━━━━━ Data extracts

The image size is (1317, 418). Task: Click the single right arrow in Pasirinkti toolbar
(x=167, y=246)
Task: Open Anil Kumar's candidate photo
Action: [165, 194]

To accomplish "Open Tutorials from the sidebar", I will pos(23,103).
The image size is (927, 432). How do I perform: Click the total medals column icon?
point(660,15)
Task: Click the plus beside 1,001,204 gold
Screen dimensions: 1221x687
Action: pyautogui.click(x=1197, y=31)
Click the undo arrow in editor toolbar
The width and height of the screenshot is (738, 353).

━━━━━━━━━━

→ Required work:
Each entry above must be retyped exactly.

→ Reply to the task:
The image size is (1317, 418). Task: Click the single right arrow in Pasirinkti toolbar
(x=167, y=246)
Task: Open Anil Kumar's candidate photo
Action: [165, 194]

To accomplish "Open Tutorials from the sidebar", I will pos(23,103).
The image size is (927, 432). How do I perform: Click the total medals column icon?
point(660,15)
Task: Click the plus beside 1,001,204 gold
Screen dimensions: 1221x687
Action: pyautogui.click(x=1197, y=31)
Click the undo arrow in editor toolbar
The width and height of the screenshot is (738, 353).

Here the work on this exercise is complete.